◆ **POLECENIE DO ZADANIA**:
Zamień „Instruction” na „Command” w wierszach od tego, który zawiera „is (901, 583).”, do końca wpisów. Podaj tylko te wiersze, a resztę pozostaw bez zmian.

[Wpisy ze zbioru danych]
──────────

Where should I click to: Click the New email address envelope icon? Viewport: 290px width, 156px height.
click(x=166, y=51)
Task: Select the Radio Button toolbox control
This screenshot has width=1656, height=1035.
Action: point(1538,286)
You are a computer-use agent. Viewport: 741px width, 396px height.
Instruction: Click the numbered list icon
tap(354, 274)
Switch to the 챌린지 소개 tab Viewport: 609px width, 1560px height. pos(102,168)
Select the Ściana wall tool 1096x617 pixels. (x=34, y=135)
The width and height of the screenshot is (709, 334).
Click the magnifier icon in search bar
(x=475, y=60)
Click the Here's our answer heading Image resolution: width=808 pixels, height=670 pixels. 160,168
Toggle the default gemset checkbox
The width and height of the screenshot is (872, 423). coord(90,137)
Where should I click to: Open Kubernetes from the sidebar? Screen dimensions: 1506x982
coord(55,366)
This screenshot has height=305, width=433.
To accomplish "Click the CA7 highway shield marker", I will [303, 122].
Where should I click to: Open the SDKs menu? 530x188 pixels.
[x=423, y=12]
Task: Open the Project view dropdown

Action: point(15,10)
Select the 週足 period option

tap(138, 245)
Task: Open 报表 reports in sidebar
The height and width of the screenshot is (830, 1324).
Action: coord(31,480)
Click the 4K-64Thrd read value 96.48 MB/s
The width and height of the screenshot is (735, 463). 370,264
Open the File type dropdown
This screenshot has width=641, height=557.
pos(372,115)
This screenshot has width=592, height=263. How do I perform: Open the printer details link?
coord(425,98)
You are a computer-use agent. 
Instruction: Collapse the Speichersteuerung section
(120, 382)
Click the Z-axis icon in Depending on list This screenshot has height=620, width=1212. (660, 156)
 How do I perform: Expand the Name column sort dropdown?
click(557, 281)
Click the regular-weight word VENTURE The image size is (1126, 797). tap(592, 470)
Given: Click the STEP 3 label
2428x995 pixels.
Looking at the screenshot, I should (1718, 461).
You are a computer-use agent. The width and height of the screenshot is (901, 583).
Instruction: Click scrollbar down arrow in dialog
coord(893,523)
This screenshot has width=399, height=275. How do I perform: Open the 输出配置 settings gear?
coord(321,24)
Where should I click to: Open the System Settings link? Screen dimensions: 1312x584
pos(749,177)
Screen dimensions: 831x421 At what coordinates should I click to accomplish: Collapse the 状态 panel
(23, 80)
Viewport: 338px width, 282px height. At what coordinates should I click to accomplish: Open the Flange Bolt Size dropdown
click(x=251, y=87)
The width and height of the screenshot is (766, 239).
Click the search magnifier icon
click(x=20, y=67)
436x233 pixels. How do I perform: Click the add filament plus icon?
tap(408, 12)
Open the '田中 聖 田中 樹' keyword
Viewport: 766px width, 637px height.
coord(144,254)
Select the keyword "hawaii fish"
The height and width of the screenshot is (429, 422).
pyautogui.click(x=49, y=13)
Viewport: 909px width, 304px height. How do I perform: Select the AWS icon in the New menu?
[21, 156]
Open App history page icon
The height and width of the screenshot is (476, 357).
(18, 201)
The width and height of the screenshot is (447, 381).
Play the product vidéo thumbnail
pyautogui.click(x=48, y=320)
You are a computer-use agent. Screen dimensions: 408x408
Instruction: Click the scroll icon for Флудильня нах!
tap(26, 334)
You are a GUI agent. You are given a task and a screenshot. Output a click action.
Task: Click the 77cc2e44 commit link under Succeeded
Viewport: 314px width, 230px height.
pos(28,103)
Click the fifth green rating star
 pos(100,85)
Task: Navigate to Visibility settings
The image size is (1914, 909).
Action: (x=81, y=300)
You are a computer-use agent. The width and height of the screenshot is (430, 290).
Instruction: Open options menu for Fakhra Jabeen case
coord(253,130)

──────────

◆ **ROZWIĄZANE ZADANIE**:
You are a computer-use agent. The width and height of the screenshot is (901, 583).
Command: Click scrollbar down arrow in dialog
coord(893,523)
This screenshot has width=399, height=275. How do I perform: Open the 输出配置 settings gear?
coord(321,24)
Where should I click to: Open the System Settings link? Screen dimensions: 1312x584
pos(749,177)
Screen dimensions: 831x421 At what coordinates should I click to accomplish: Collapse the 状态 panel
(23, 80)
Viewport: 338px width, 282px height. At what coordinates should I click to accomplish: Open the Flange Bolt Size dropdown
click(x=251, y=87)
The width and height of the screenshot is (766, 239).
Click the search magnifier icon
click(x=20, y=67)
436x233 pixels. How do I perform: Click the add filament plus icon?
tap(408, 12)
Open the '田中 聖 田中 樹' keyword
Viewport: 766px width, 637px height.
coord(144,254)
Select the keyword "hawaii fish"
The height and width of the screenshot is (429, 422).
pyautogui.click(x=49, y=13)
Viewport: 909px width, 304px height. How do I perform: Select the AWS icon in the New menu?
[21, 156]
Open App history page icon
The height and width of the screenshot is (476, 357).
(18, 201)
The width and height of the screenshot is (447, 381).
Play the product vidéo thumbnail
pyautogui.click(x=48, y=320)
You are a computer-use agent. Screen dimensions: 408x408
Command: Click the scroll icon for Флудильня нах!
tap(26, 334)
You are a GUI agent. You are given a task and a screenshot. Output a click action.
Task: Click the 77cc2e44 commit link under Succeeded
Viewport: 314px width, 230px height.
pos(28,103)
Click the fifth green rating star
 pos(100,85)
Task: Navigate to Visibility settings
The image size is (1914, 909).
Action: (x=81, y=300)
You are a computer-use agent. The width and height of the screenshot is (430, 290).
Command: Open options menu for Fakhra Jabeen case
coord(253,130)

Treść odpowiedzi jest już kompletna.